Colophonius schrieb:


> Merkst du selbst, oder?
> 
> Es ist leider eine Erfahrung, die man immer wieder macht. Es kommt ein Trend/eine neue Möglichkeit auf. Sie wird eine Weile genutzt, dann kommt die Ermahnung, weil es Gruppe X im Verein nicht passt, dann irgendwann das Verbot. Kein Angler leidet darunter, wenn ein anderer waidgerecht sein superduper Echolot einsetzt. Vielleicht fängt er mehr damit, vielleicht auch nicht. Ich weiß gar nicht, was es da groß zu diskutieren gibt. "Das ist für mich kein Angeln" hört man immer wieder (auch hier im Thread). Das ist ok. Das darf man so sehen. Aber dann muss man sich nicht über das Verbot freuen. Für andere ist es eben gerade Angeln.


Kein Angler leidet darunter, wenn ein anderer waidgerecht sein superduper Echolot einsetzt.

Da ist die Grenze am Chiemsee,was waidgerecht ist,oder noch zu vertreten ist, jetzt aber eindeutig gezogen.



Im Bereich der Echolottechnik sind technische Entwicklungen feststellbar, welche die waidgerechte Angelfischerei in Frage stellen. Aus Gründen des Tierschutzes haben wir uns daher entschieden derartige Echolottechnik bei der Angelfischerei am Chiemsee nicht zu erlauben.

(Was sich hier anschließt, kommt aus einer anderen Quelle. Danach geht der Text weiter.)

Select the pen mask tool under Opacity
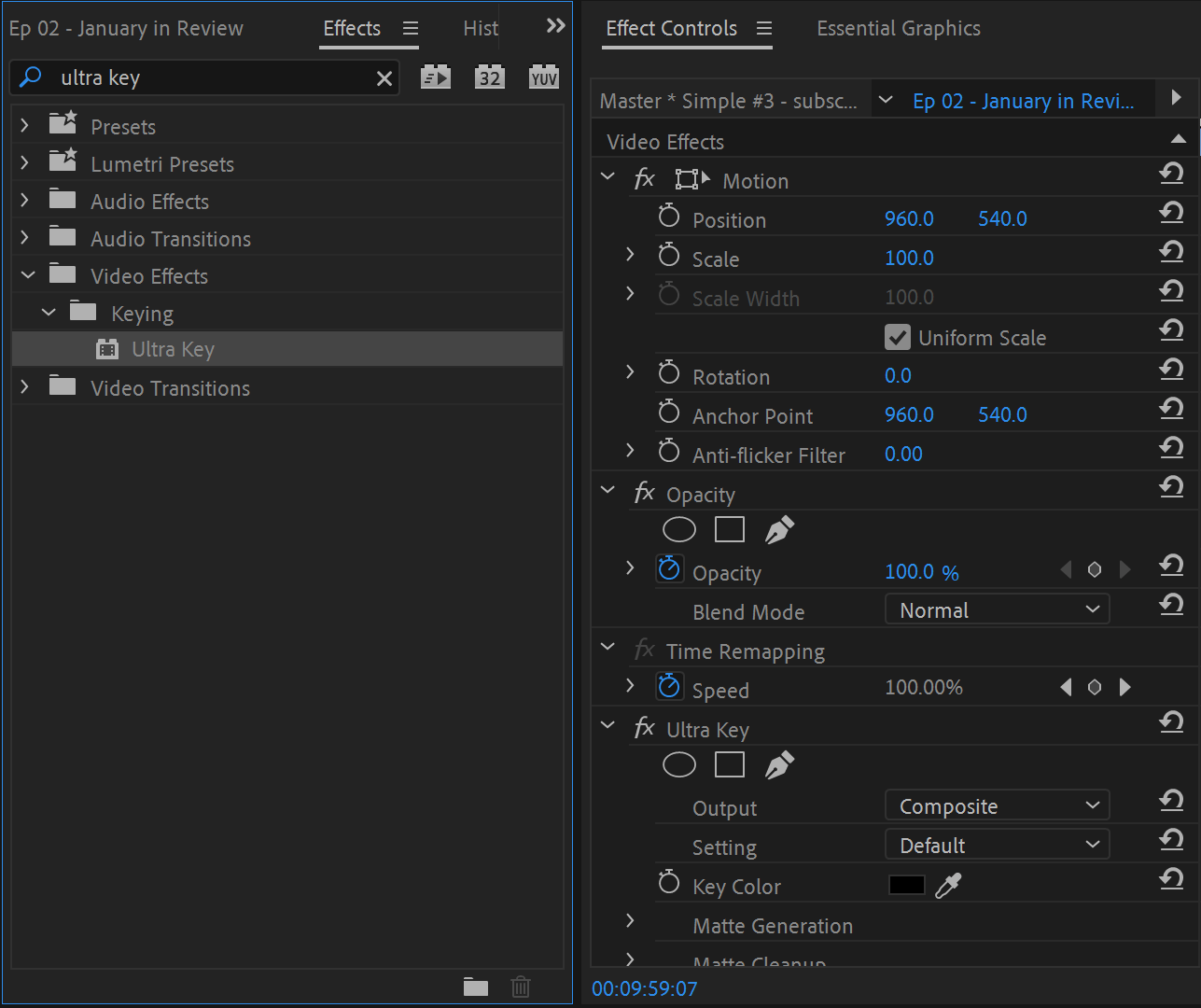The width and height of the screenshot is (1201, 1008). [x=779, y=530]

Während der Ausübung der Fischerei ist das Mitführen und Verwenden von Echoloten mit Live Sonartechnik, die geeignet sind Bewegungen der Fische in Echtzeit darzustellen, verboten. Die Verwendung von Echoloten mit herkömmlichen Gebern ist weiterhin zulässig.


----------



## fishhawk (2. April 2021)

Hallo,



Esox 1960 schrieb:


> Im Bereich der Echolottechnik sind technische Entwicklungen feststellbar, welche die waidgerechte Angelfischerei in Frage stellen.


Dann mal Butter bei die Fische.

Gegen welche Grundsätze der Waidgerechtigkeit  wird durch diese Technik verstoßen?

Diese Technik ermöglicht m.W. doch gerade den gezielten Fang bestimmter Fische.  Je weniger unerwünschter Beifang, desto größer sollte doch die Waidgerechtigkeit sein.

Diese Art zu Angeln ist m.W. auch mit anderen Echoloten möglich, allerdings scheint man da eben mehr Erfahrung und Kenntnis in der Handhabung zu benötigen.  Und natürlich entsprechende Motortechnik, die das Boot exakt am Platz oder überm Fisch hält.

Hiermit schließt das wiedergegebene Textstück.